Re: Control view query performance

Posted by Jens Alfke <je...@couchbase.com>.
I am no expert on the implementation of CouchDB, but I don’t believe your question makes sense in the form that you asked it. The changes feed isn’t related to views at all. Rather, there’s an underlying by-sequence index in the main database that’s scanned to generate that feed. And it doesn’t “calculate” docs; it just returns existing doc IDs and revision IDs.
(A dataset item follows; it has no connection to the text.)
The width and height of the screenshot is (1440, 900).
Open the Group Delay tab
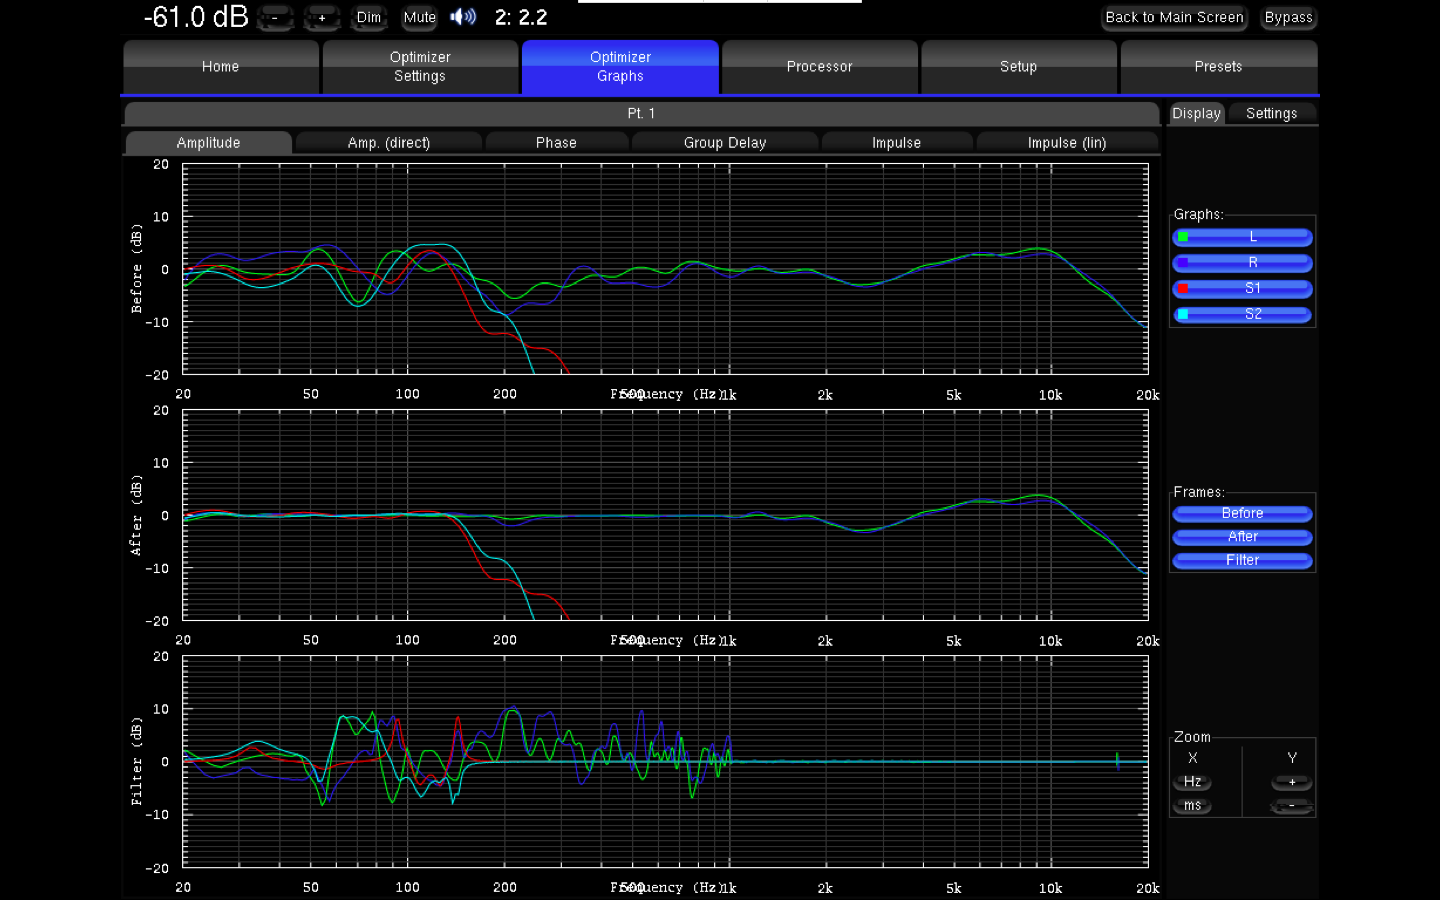tap(725, 143)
If that’s not what you were actually asking, you’ll need to rephrase your question more clearly.

—Jens

On Jul 13, 2014, at 8:49 PM, Stanley Iriele <si...@gmail.com> wrote:

> any thoughts on this?...Its not a blocker..I'd just really like to know
> 
> 
> On Thu, Jul 10, 2014 at 3:44 PM, Stanley Iriele <si...@gmail.com>
> wrote:
> 
>> When a doc needs to be calculated for a particular set of entries from the
>> changes feed...are docs sent one at a time or in batches?... And is there
>> just one view server doing all of the computation.
>> 
>> Lastly...is there a way to configure or control any of the settings that
>> would dictate the above?..like number of view servers.. Or batch size for
>> docs.... Etc... And if not should there be?.. But I've been very curious
>> about this for a while... I looked a few view server implementations..
>> But...meh
>> 


Re: Control view query performance

Posted by Stanley Iriele <si...@gmail.com>.
any thoughts on this?...Its not a blocker..I'd just really like to know


On Thu, Jul 10, 2014 at 3:44 PM, Stanley Iriele <si...@gmail.com>
wrote:

> When a doc needs to be calculated for a particular set of entries from the
> changes feed...are docs sent one at a time or in batches?... And is there
> just one view server doing all of the computation.
>
> Lastly...is there a way to configure or control any of the settings that
> would dictate the above?..like number of view servers.. Or batch size for
> docs.... Etc... And if not should there be?.. But I've been very curious
> about this for a while... I looked a few view server implementations..
> But...meh
>